Asia should be involved in solving the world's current financial difficulties, said the German chancellor, while the World Bank president warned of a human crisis.

German Chancellor Angela Merkel with Chinese Premier Wen Jiabao

Merkel advocated open trade without protectionism

Emerging economies such as China and India must be consulted in forging a solution to the world economic crisis, German Chancellor Angela Merkel said Thursday, Nov. 20.

Speaking at the same conference in Frankfurt, World Bank President Robert Zoellick warned that more action was needed to prevent the world financial crisis from turning into a human crisis.

The conference, the 10th German World Bank Forum, was devoted to "The Asian Century" now beginning.

"It's important that rules apply to everyone, that there are no blank zones," Merkel said, referring to efforts to reform the world financial system. "That will only happen if Asia, and its big emerging economies such as India and China are involved."

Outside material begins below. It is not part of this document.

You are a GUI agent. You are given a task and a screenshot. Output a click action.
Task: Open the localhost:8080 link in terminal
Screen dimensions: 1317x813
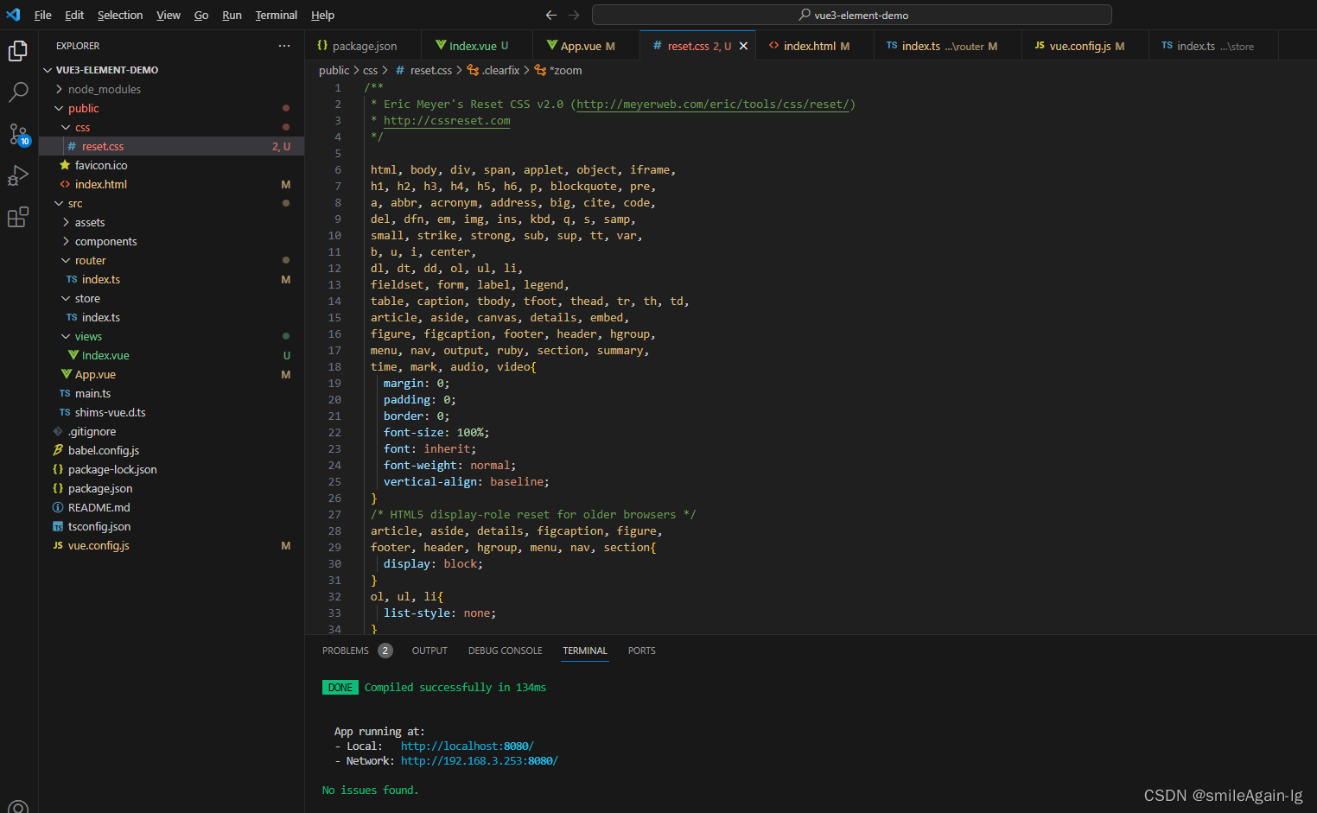point(467,746)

Fair world trade without protectionism

Merkel added, "I can only hope that in this crisis we achieve more open trade, fair world trade, and that we don't collapse into protectionism."

World Bank President Robert Zoellick

Zoellick warned the finance crisis could lead to a human crisis

Zoellick told the conference, "We must remind ourselves that the poorest countries have faced the most serious difficulties as a result of the crisis."

He said the moves launched by the weekend summit of the world's 20 major economies in Washington for a reshaping of the international financial architecture had been encouraging.

"But we have to do more if we want to avoid a human crisis," the World Bank chief said.

With this in mind, he called on the G20, which includes the Group of Seven leading industrial nations as well as China, Russia, India, Saudi Arabia and Brazil, to be expanded to include more nations from Africa.

"It's worth looking into whether you add a representative or representatives from the poorer countries" to the G20, Zoellick said. "It is important that poorer nations come and speak for themselves," he said.